In the instant case, appellant's counsel objected to the display of the gun and requested a mistrial, to which the trial court responded, "overruled." A few moments later, counsel again objected and requested a mistrial. The trial court "overrul[ed] the Defense Counsel's objection." We conclude counsel's actions were sufficient to preserve the claim of error.

The record shows that Lorenzo Bell, a defense witness, testified that after gunshots were fired, he observed two persons entering and/or exiting the club with guns. Bell was questioned by appellant's counsel about the type of gun he observed:

[Counsel]: Do you know what kind of gun it was?

[Bell]: It was . . . All I know it wasn't no small gun. I know it was a pretty big sized gun because I could see it.

. . . .

[Counsel]: Are you familiar with guns at all?

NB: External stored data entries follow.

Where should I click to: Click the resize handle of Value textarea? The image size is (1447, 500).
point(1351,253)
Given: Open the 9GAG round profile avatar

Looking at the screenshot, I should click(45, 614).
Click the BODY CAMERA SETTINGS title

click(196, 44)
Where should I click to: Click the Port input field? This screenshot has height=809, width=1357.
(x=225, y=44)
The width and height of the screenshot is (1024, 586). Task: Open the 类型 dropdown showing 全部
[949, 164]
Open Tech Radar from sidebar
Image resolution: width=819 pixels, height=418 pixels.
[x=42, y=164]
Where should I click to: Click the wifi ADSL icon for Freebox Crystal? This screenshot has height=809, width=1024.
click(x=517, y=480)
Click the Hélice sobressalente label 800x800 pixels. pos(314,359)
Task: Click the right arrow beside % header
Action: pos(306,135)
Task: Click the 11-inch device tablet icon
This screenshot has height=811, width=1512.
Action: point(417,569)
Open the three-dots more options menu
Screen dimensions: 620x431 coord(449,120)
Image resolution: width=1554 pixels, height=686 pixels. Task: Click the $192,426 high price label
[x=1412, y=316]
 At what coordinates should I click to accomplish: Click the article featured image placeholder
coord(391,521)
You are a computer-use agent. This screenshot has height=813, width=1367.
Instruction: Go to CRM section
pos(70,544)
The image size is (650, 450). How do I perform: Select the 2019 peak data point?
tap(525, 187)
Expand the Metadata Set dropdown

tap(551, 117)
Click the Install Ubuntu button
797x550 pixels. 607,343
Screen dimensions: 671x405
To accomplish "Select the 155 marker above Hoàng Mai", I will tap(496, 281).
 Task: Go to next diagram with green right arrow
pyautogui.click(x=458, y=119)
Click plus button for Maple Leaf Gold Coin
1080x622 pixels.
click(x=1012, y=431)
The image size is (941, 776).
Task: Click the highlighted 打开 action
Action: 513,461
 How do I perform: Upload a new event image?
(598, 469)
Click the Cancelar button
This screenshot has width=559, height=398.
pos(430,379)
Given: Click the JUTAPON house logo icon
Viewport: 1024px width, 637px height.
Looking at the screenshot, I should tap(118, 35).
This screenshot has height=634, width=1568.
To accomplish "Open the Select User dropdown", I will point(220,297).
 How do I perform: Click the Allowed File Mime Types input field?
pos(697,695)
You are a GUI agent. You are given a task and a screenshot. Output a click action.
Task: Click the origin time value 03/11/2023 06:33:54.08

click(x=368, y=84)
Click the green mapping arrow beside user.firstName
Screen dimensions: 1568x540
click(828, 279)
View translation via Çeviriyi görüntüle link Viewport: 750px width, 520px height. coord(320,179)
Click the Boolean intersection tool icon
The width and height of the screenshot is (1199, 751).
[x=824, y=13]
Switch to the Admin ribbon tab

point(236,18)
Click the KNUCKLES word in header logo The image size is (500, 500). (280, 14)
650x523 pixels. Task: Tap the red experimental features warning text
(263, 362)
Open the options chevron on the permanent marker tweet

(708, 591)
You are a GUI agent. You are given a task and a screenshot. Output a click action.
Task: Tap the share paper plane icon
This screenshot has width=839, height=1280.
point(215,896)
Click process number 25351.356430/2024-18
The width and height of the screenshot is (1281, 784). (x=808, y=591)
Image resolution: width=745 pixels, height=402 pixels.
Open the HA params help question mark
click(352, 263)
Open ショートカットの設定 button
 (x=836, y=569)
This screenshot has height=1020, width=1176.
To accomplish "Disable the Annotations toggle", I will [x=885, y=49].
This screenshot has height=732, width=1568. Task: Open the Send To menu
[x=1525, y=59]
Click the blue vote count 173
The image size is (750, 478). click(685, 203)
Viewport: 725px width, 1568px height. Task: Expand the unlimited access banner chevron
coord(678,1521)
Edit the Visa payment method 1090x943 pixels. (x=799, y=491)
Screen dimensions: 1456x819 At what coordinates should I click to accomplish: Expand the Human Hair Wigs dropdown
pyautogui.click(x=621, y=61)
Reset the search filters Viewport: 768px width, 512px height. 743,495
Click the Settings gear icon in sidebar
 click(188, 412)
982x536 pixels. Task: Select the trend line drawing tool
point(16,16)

[Bell]: Yes, ma'am, a little bit.

[Counsel]: So can you-- could you tell what kind of gun, like was it an automatic or was it a pistol or a rifle or, you know, what kind of gun was it?

[Bell]: It was a pistol or it looked like it could have been an automatic.

On cross-examination, the prosecutor asked one of the police officers in the audience to hand him his gun, and after the officer unloaded it, the prosecutor showed it to the witness. The prosecutor asked Bell whether the gun he saw "look[ed] like this."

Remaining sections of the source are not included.